* **ABOUT THIS TASK**
Repeat the records verbatim and leave the pictures out of your copy.

* **RECORDS SUPPLIED**
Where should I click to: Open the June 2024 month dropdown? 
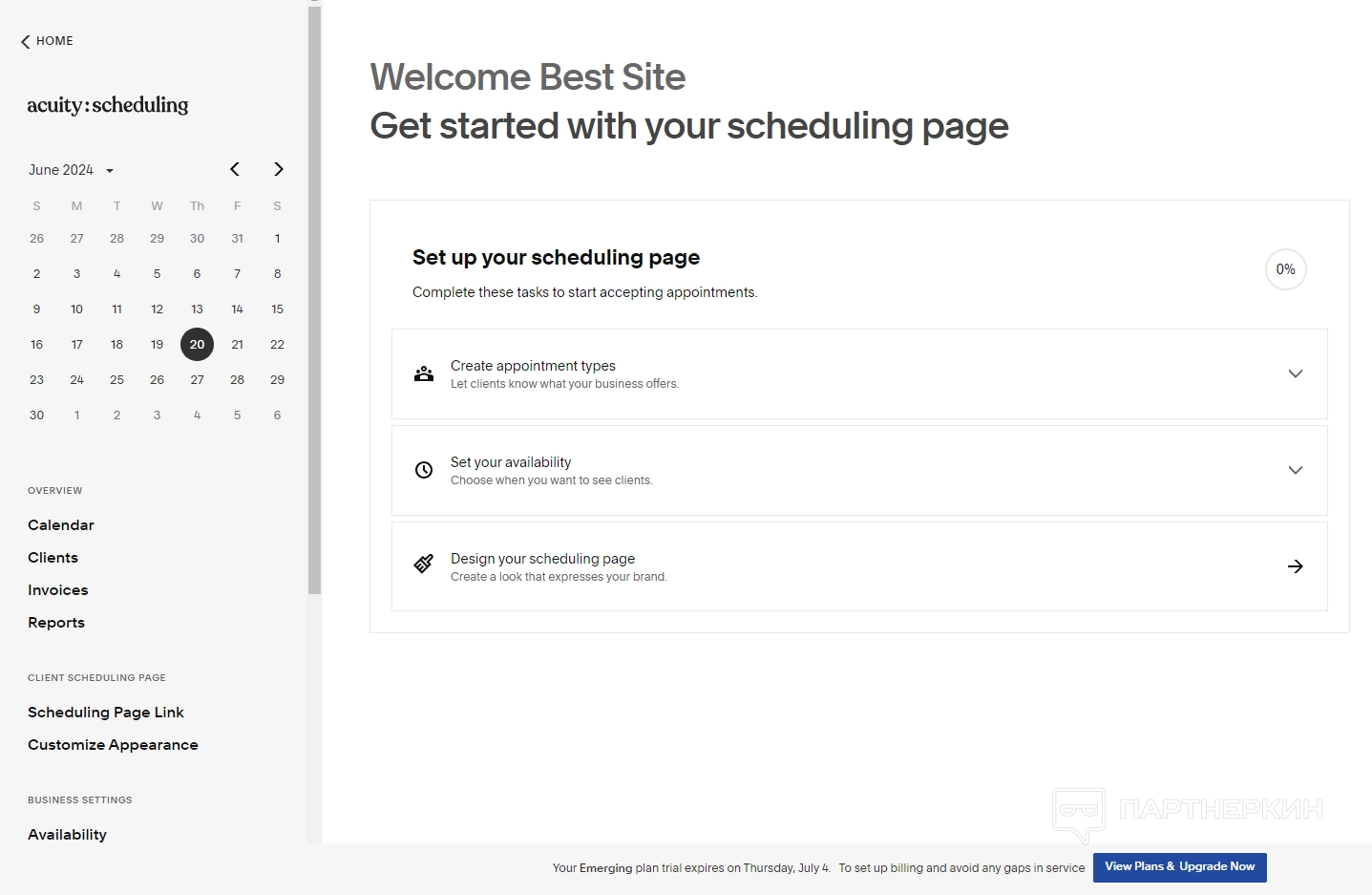tap(72, 170)
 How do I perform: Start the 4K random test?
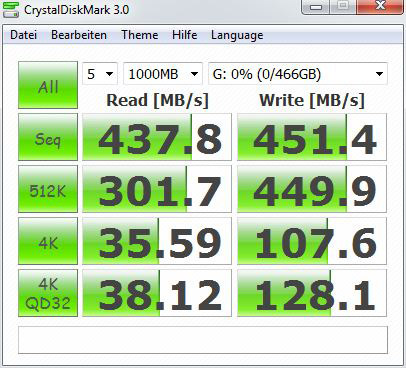(x=48, y=241)
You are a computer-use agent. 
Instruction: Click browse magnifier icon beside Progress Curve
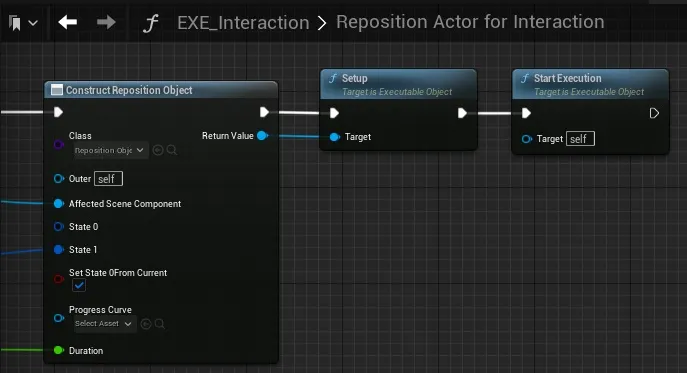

* **ANSWER SPACE**
Where should I click to: Open the June 2024 month dropdown? 
tap(72, 170)
 How do I perform: Start the 4K random test?
(x=48, y=241)
You are a computer-use agent. 
Instruction: Click browse magnifier icon beside Progress Curve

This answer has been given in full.